# Excerpted passage:
Many a true word is spoken in jest. Everyman Jack of them appreciate Woody Allen's quickness at repartee which is just one of his little idiosyncrasies: 'I am astounded by people who want to know the Universe when it is hard enough to find our way around Chinatown'

To be specific, in such a clutter it reminds me something about Montesquieu's line in 'Lettres Persanes': 'If triangle were to make a God they would give Him three sides.'

Although life is riddled with difficulties I do not think we are all that fatalists, yet there are things real hard to swallow as they present some time. So why to make them acceptable we are bound to act on a hunch and create a new situation to take them from the positive ends, and for a start:

'A health care reformer goes to paradise to meet God. He inquires whether one day the USA could really make the health care reform. 'Sure, for sure, but not in my life time!' exclaimed God. 'My Lord, you mean never, because you are immortal, you never die?' , retorted the reformer. 'There you are wrong, my son. I die like all human beings. I'm simply the God of religion, that means I'm only the God of faith. The day human beings cease from believing in a religion and lose their faith I cease from existing like Communists tried to eradicate religions from their countries by saying that religion is the opiate of people'. And God continued,

'If you reiterate a little bit you will find that all alleged to be Gods They died. For instance, what happened to the Trinity Brahma, Vishnu and Shiva a k a Generator, Observer and Destructor - G O D? Most probably they lived in the pages of ancient scripts of Vedas but we never saw Them taking care of Their devotees. In the same manner, Lord Krishna after his performance in Mahabharata we hardly heard of Him and to our great dismay, He is believed to have died so sadly with the arrow of a lad who took His big toe (where His Soul was supposed to have been taking a nap), for the ear of a deer, and He got killed like an ordinary old man of 80 years. Plus what happened to the Greek ancient Gods, namely, Zeus, Hera and Poseidon? Except in Greek mythology and some scattered statues here and there in Greece they are no more worshiped in temples like erstwhile.

Sure enough, in monotheist religions such as Jewish, Christianity and Islam, first off, Yahveh was believed to have handed over the 'Ten Commandments' as the principles of life to be respected to Moses, but He was just the voice that Moses was the only one to have heard. Why Moses did not encounter his Creator?

# Written task A:
Pull out every line of the records that contains the string "Play", matching its capitalization exactly.
# Written task B:
Carry on the passage about God and faith, starting right after its last sentence.
The passage about God and faith and the records below it are unrelated pieces of material.

# Records for the exercise:

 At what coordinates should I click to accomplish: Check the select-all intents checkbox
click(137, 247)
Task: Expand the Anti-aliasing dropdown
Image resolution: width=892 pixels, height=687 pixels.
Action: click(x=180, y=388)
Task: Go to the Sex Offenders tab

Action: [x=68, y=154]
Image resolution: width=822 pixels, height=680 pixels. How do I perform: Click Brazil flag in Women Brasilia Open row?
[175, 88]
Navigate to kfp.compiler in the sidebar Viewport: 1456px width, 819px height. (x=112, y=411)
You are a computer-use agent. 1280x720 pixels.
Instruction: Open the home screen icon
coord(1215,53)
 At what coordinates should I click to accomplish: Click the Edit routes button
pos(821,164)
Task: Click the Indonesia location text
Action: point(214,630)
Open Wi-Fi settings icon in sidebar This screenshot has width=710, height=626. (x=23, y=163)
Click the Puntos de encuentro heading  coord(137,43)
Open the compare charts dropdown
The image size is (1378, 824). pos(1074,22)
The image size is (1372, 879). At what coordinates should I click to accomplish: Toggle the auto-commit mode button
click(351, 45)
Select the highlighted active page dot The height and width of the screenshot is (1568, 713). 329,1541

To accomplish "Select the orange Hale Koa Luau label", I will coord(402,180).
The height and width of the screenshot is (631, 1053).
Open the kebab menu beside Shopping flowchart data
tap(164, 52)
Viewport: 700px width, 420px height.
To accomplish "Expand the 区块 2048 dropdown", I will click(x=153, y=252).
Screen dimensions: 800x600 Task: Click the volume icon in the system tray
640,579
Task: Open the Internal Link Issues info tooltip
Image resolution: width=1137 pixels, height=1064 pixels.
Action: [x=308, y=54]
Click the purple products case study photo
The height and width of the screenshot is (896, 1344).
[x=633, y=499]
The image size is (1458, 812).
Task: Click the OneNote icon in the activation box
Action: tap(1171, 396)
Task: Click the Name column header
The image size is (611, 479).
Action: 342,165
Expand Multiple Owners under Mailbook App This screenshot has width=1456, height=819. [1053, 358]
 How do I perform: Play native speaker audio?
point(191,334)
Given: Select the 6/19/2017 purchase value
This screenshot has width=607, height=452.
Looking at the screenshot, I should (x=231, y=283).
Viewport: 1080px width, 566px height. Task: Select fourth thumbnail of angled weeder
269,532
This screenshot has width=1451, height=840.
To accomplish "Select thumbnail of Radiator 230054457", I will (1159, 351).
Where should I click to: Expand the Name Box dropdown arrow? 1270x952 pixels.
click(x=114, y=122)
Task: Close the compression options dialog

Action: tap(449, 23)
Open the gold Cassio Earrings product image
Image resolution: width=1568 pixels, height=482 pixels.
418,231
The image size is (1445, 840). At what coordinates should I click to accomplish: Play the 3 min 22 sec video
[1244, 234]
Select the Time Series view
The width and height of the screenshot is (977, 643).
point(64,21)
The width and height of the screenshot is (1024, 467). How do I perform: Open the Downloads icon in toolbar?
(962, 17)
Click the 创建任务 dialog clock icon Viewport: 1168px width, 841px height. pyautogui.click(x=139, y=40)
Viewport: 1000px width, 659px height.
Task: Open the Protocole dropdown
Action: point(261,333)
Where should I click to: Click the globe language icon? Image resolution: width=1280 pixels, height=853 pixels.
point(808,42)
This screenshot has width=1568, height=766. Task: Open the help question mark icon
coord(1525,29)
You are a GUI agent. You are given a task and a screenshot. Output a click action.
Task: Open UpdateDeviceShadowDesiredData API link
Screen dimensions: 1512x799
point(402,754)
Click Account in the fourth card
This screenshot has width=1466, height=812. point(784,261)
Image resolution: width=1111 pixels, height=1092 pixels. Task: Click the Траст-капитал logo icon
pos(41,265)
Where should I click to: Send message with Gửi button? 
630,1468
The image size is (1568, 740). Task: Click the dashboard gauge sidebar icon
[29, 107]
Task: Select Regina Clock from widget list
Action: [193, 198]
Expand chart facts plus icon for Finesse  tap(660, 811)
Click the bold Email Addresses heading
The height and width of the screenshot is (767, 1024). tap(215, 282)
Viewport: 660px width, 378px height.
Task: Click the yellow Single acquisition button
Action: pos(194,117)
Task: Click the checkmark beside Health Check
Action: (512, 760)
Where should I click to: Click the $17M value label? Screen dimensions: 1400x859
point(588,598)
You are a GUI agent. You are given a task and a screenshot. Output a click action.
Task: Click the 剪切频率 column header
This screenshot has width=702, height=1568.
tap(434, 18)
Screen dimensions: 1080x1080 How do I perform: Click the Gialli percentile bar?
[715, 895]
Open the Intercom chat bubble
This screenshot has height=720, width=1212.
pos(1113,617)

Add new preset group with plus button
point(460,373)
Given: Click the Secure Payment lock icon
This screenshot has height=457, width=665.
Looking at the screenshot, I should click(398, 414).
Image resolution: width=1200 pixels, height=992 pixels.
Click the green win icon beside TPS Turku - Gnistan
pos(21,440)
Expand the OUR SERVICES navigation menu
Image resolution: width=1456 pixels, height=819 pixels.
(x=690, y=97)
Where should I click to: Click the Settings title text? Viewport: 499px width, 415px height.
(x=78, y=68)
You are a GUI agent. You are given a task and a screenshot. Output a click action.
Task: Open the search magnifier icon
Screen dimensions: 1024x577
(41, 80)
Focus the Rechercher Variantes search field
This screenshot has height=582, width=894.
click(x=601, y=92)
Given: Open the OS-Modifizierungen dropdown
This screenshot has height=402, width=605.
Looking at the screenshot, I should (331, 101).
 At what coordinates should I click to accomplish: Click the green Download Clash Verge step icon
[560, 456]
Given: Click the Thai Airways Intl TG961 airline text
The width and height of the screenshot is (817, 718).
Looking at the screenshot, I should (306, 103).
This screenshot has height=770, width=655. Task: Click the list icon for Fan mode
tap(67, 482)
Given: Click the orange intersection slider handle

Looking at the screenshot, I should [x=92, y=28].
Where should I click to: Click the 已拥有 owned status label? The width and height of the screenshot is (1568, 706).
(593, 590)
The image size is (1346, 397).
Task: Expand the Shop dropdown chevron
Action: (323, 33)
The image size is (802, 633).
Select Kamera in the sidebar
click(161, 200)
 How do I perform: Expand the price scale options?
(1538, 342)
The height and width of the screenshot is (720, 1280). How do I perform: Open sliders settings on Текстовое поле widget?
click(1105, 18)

# Expected answer A:
 How do I perform: Play native speaker audio?
The image size is (1445, 840). At what coordinates should I click to accomplish: Play the 3 min 22 sec video

# Expected answer B:
Jesus was crucified like a vulgar misfit personified by Barabbas. All that sort of cock and bull story of resuscitation is too complex to be trusted. The Prophet Mahomet died simply like a human being. Buddha died as an old sage at the age of 80 in Kushinagar. Only his message like to know about others is a knowledge but to know thyself is self-enlightenment remains intact in our memory.

All these Gods of different faiths are alive only because their devotees and followers believe in Them. So you see I am also evanescent like all kinds of beliefs.

But mind out, there is sure enough the God of Consciousness who every human being is liable to possess in the groundswell of his innermost heart and spirit. It is up to him to be aware of His existence. If you go one touch further you will realize that it is He who is called as omniscient and omnipotent.

All those 'top dogs' who are at our services are so clever and sharp minded that they amalgamated that God of Consciousness with the Gods of religions by saying there is only one God. What do you do with Hindus' 33 crores ( *1 crore = 10 to the power 7) of Gods? Since there are on earth about 6.7 billions (* 1 billion = 10 to the power 9) of human beings that 33 crores mean almost a few drops in the ocean comparatively.

The cleverness of those 'top dogs' in enticing the droves of devotees is so high that the former took advantage of the innocence as well as the ignorance of the latter to enroll them at the best of their possibilities. Unless the devotees are not conscientious of the trickery crafted by the top dogs we have nothing to be afraid of.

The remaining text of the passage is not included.